### WORKING DATA:

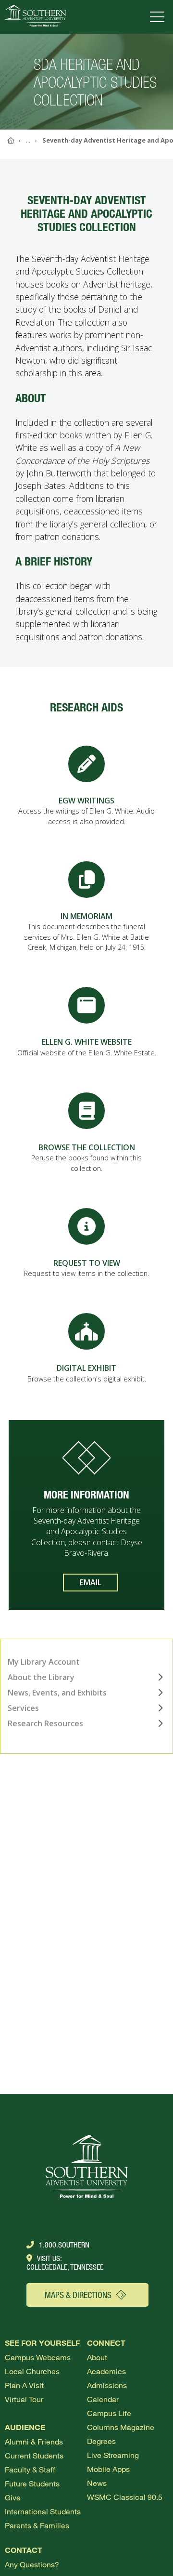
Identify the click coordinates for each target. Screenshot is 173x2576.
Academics (106, 2371)
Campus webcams (38, 2357)
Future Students (32, 2483)
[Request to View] (86, 1226)
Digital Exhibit (86, 1368)
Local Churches (32, 2371)
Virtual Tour (24, 2399)
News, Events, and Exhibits (57, 1692)
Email (90, 1582)
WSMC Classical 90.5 (124, 2496)
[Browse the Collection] (86, 1110)
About (97, 2357)
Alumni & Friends (34, 2441)
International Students (43, 2511)
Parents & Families (37, 2525)
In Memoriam (86, 916)
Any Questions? (32, 2564)
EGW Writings (86, 800)
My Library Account (44, 1661)
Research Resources (45, 1723)
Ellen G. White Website (87, 1042)
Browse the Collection (86, 1147)
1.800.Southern (64, 2244)
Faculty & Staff (30, 2469)
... (28, 140)
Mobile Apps (108, 2468)
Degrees (101, 2440)
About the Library (41, 1677)
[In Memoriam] (86, 879)
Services (23, 1708)
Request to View (86, 1263)
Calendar (103, 2399)
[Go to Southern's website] (35, 17)
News (97, 2482)
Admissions (107, 2385)
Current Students (34, 2455)
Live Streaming (113, 2454)
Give (13, 2497)
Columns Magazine (120, 2426)
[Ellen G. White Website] (86, 1005)
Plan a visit (24, 2385)
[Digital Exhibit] (86, 1331)
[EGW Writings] (86, 763)
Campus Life (109, 2413)
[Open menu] (159, 17)
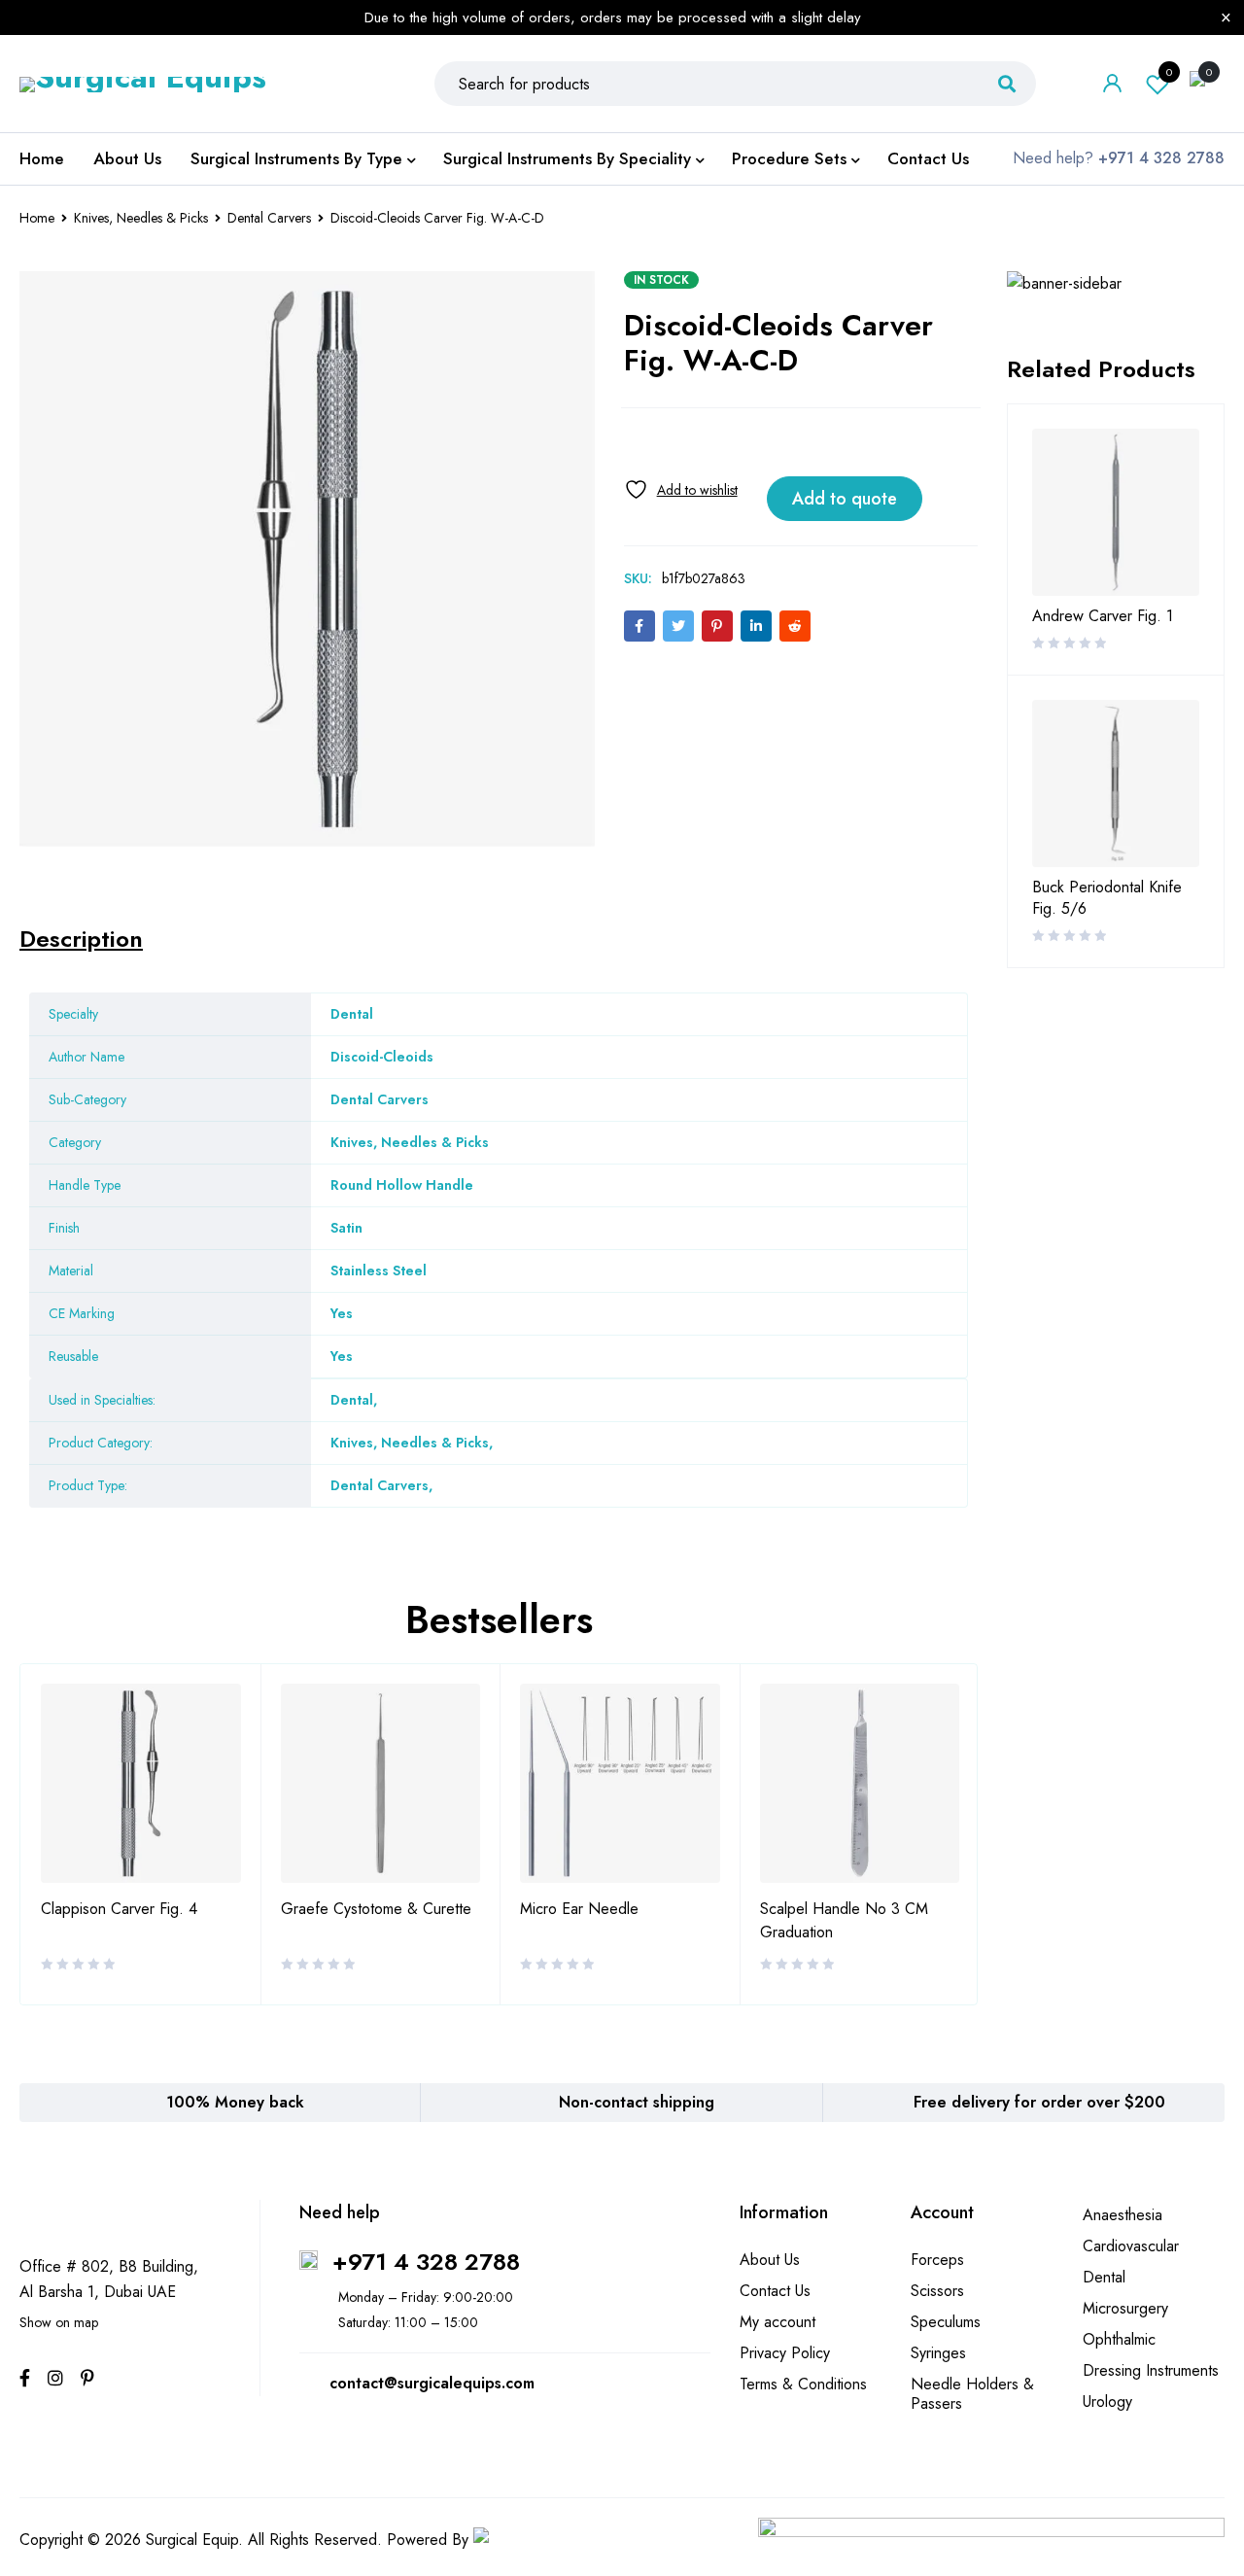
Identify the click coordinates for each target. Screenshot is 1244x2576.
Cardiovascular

### DESCRIPTION OF THE TASK:
Pick each line holding the word "Ellen" out of the listing.

### EXPECTED OUTPUT:
Ellen G. White Website (87, 1042)
[Ellen G. White Website] (86, 1005)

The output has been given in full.